◆ Exercise goal
On how many lines of the data below does the word "agent" appear? Reply with the number only.

◆ Listed records
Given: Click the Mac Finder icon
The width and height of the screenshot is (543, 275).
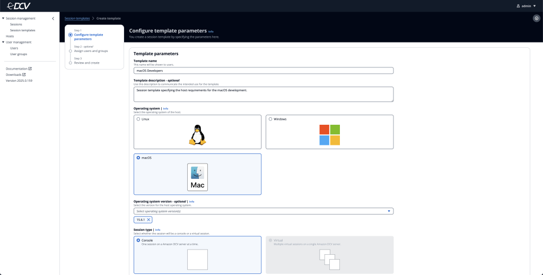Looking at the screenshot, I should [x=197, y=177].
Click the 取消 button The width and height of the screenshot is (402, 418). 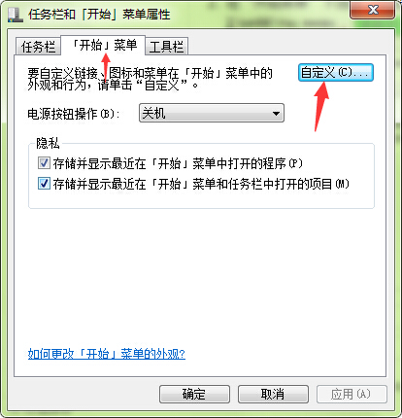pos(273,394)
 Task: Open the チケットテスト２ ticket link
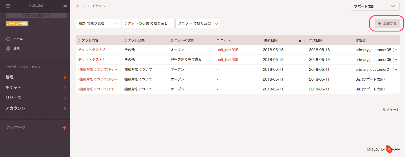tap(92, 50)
---
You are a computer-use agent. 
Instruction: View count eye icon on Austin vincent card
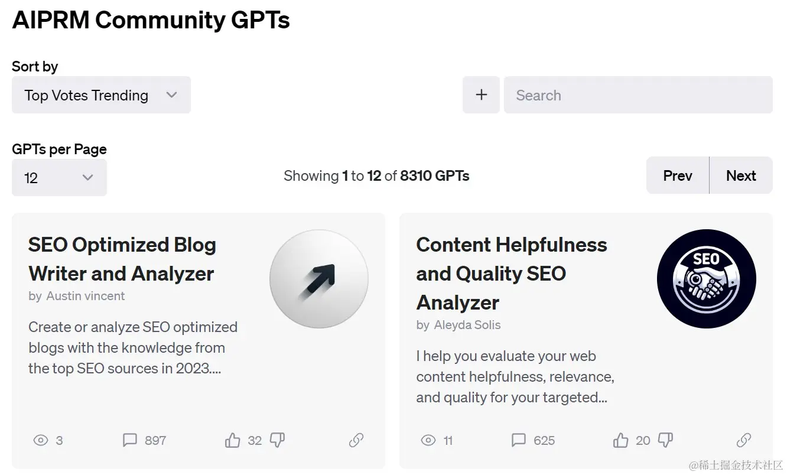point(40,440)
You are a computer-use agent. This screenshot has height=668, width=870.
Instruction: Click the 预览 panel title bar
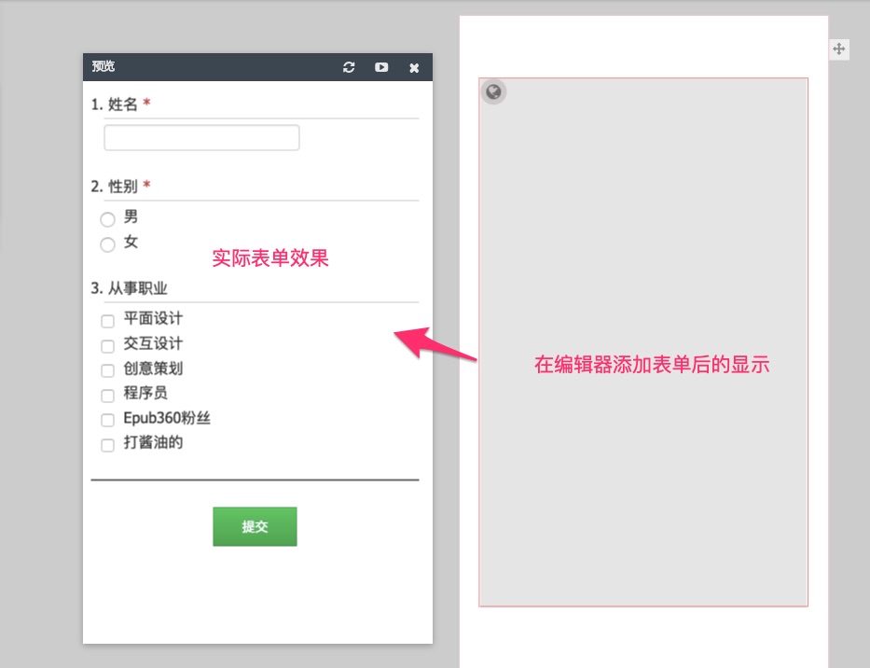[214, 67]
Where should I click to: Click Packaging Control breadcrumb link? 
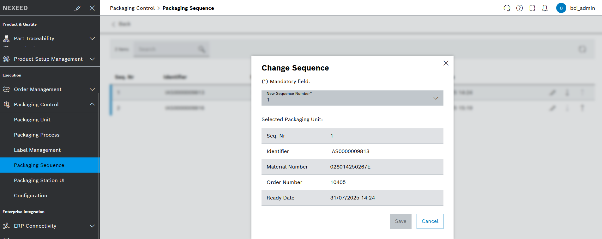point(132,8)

◆ Written answer
2